Participatory Rural Appraisal and Action Research

Whatever the problems involved in its deployment, there is a clear relationship between PRA, PE more generally, and AR. Local knowledge is valued and is taken as the basis for development program design and implementation. PRA does result in some warrants for action. These approaches also contain a strong critique of urban professionalism as a key element and treat the insider- outsider relationship as a key dimension in the dynamics of the processes.

At the same time, there are dissonances in PRA when it does not match well other forms of AR practice and feminist critiques. PRA is avowedly short term, whereas AR is generally conceptualized as a longer-term relationship between insiders and outsiders. Despite Chambers’s own realism about these matters, much writing and practice in PRA are insensitive to power relations, a key element in any AR approach. Though PRA has identified the problem of gender differences as they affect its method, it is clear that PRA has not been sufficiently sensitive to gender relations, and we doubt that such a short-term and rather formalistic approach can overcome these problems.

Paralleling our critique of participatory evaluation, after the initial PRA, the action plans and methodologies to be deployed are much less clearly artic­ulated. PRA, as a short-term intervention, does not contain a clear strategy for sustaining long-term change. Although it does develop local knowledge and teams, it does not appear to be as thoughtful as many AR projects have been about working toward sustainable relationships that will keep innovations from deteriorating back to the original situation.

PRA lacks a theoretical position with regard to dealing with the intragroup conflicts that it identifies. Local people, when understood properly, have many and often divergent or incompatible interests. PRA is silent on processes that bring these differences together for the purpose of developing an acceptable and fair approach.

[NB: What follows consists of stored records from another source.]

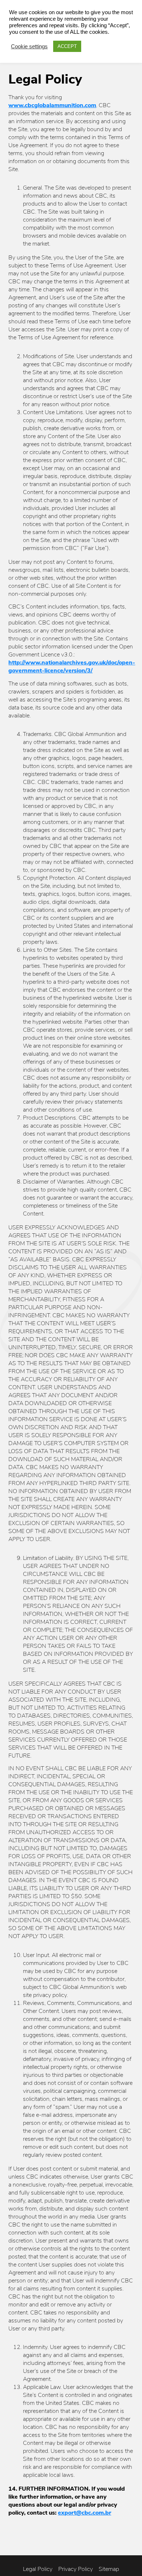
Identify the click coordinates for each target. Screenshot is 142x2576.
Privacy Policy (75, 2569)
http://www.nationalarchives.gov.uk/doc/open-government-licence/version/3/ (71, 667)
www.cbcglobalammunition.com (52, 105)
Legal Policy (37, 2569)
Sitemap (109, 2569)
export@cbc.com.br (84, 2513)
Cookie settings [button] (29, 46)
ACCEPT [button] (67, 46)
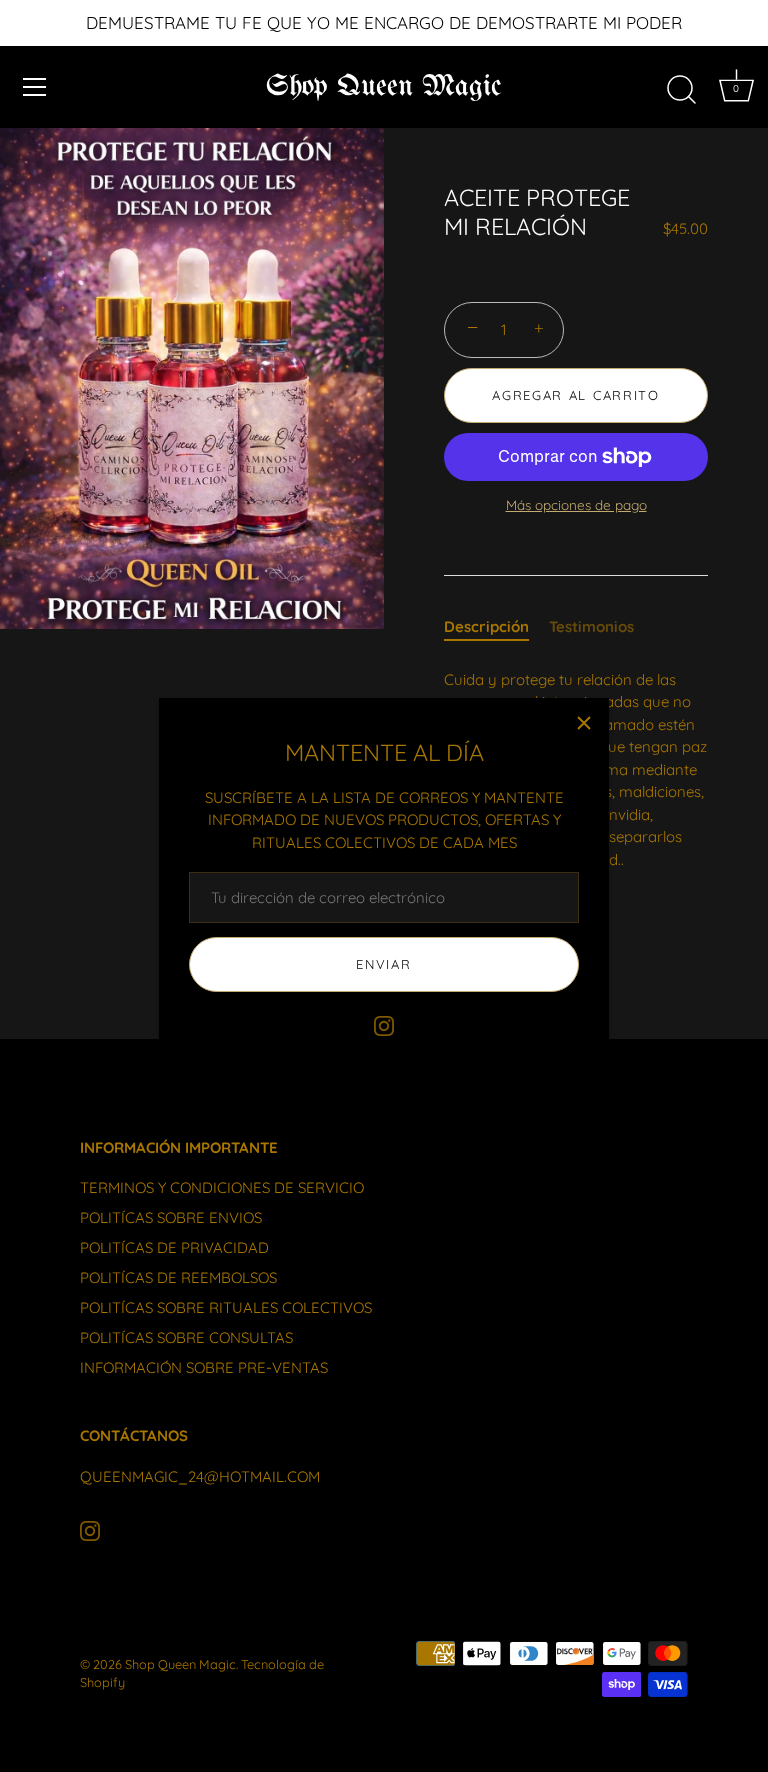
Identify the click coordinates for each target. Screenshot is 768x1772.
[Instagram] (384, 1024)
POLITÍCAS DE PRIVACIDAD (174, 1247)
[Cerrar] (584, 723)
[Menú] (35, 87)
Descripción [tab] (486, 626)
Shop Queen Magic (384, 87)
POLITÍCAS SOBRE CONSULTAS (186, 1337)
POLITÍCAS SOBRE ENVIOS (171, 1217)
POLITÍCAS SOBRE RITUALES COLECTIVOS (226, 1307)
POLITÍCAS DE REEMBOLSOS (178, 1277)
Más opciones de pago (576, 504)
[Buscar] (681, 90)
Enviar (383, 964)
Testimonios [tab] (591, 626)
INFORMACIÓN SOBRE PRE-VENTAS (204, 1367)
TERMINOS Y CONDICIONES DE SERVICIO (222, 1187)
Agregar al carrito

We see PRA as an interesting approach and a participatory one. But for now, the agenda for PRA work is still heavily in the hands of the external fun­ders and NGOs. This opens up the possibility of changing some elements in externally imposed projects, but it does not do so in a very robust way. And by being short term, PRA is not likely to alter existing power relations to a very sig­nificant degree. Al that said, PRA is a far better option than previous practices for agencies that are the plainly coercive political arms of foreign governments.